Ich sage das nicht, um mich reinzuwaschen, wenn ich hier meine Schwächen und die nachfolgenden Gewissensbisse bekenne, die freilich für mein Gefühl eher eine Art Balsam sind, mit welchem man sein haderndes Gewissen besänftigt, damit es einem dann doch die scheinheilige Erlaubnis erteilt, in den liebgewordenen Sünden fortzufahren. Vielmehr möchte ich mit jenem Wort darauf verweisen, wie schwer es einem Mann meines Temperamentes fiel, sich Gottes Gesetzen zu beugen, wo die Gesetze der Natur doch so ungestüm dawider sprachen.
Der Gascogner Cabuche, der unter den Herren Brüdern in der Normannischen Legion Soldat war, bevor er ihr Hausgesinde auf Mespech vermehrte, sagte, als Sauveterre unseren Männern den intimen Umgang mit den Mägden streng verbot: »Beim Ochsenhorn! Darf man das arme Tier derart zügeln?« Ein Satz, der mir immer wieder in den Sinn kam, als ich in Châteaudun mit einer dreimonatigen Abstinenz brach, die mich um so härter gedrückt hatte, als mich ob der täglichen Lebensgefahr der Gedanke nicht losgelassen hatte, ich könnte unerlöst fallen. Und jeder weiß, daß nichts den Drang zur Wollust derart steigert wie der Gedanke an den Tod.

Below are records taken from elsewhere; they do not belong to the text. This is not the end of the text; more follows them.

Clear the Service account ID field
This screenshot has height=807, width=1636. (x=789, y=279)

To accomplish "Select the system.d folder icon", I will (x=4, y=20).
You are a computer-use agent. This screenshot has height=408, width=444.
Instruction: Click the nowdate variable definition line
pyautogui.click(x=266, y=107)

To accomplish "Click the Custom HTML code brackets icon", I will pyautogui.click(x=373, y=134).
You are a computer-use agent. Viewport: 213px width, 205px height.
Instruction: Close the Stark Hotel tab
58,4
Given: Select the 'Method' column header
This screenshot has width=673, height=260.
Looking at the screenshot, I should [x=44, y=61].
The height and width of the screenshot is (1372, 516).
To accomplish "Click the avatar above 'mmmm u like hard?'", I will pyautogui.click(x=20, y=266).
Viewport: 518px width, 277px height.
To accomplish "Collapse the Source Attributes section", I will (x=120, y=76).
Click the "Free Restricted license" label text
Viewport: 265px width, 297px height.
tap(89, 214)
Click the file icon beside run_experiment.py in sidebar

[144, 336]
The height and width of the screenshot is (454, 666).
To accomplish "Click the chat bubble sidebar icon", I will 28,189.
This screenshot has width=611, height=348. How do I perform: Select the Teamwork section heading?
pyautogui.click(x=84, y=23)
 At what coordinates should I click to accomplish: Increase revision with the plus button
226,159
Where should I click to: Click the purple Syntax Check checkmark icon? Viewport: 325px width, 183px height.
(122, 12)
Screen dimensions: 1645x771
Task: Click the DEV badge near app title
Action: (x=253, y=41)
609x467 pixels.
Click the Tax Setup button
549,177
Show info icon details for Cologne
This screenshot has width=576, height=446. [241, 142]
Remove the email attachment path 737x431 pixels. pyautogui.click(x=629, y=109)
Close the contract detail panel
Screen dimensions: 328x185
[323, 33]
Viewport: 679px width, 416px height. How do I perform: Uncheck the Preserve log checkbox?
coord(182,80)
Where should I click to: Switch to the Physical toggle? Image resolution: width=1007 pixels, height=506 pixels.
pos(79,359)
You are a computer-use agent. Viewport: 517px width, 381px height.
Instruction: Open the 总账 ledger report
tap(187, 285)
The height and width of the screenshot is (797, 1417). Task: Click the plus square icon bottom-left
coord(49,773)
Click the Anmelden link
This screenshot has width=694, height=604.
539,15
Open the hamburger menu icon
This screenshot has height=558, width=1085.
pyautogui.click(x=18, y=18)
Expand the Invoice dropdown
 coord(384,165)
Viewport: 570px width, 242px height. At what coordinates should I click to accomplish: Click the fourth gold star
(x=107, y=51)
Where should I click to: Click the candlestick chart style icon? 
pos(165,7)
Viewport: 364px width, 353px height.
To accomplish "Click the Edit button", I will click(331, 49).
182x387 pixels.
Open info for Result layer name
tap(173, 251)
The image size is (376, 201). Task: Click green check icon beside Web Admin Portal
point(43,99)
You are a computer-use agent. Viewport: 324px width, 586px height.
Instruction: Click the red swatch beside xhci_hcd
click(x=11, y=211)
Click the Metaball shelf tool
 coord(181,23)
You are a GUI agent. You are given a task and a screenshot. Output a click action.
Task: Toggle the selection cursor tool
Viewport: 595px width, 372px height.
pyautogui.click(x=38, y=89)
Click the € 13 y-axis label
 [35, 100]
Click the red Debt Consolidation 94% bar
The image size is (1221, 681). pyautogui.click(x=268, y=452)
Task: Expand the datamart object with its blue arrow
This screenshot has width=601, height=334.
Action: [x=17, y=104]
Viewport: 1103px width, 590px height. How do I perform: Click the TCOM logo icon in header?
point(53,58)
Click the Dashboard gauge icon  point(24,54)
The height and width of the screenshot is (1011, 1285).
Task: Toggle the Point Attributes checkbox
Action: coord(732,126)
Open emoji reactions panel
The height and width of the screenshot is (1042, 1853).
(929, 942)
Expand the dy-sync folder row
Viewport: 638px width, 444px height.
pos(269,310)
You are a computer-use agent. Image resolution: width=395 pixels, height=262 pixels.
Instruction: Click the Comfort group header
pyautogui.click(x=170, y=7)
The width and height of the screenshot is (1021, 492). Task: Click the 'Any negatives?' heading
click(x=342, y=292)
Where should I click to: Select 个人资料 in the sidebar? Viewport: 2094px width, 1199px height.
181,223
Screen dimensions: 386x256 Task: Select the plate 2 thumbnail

Indessen konnte die schöne Kaufmannswitwe, die zu meiner Bewunderung den ersten Angriff so tapfer geführt hatte und Laden, Ruf und Lustbarkeiten so trefflich unter einen Hut zu bringen wußte, nicht gleicherweise auch der Zeit gebieten. |73| Denn zwei Tage vor Ablauf der kurzen Woche unserer Wonnen verkündete mir Monsieur de Rosny mit ernstem Gesicht und verzerrten Zügen, er habe Nachricht, daß seine Gemahlin auf Burg Rosny im Sterben liege, daß er zu ihr eilen und mich samt meiner nun erweiterten kleinen Suite in seinem Gefolge haben wolle – zumal ich ausgezeichnete Pferde besaß, deren Schnelligkeit ihm von großem Nutzen wäre, um nicht den Ligisten in die Hände zu fallen, welche das Land weitum kontrollierten.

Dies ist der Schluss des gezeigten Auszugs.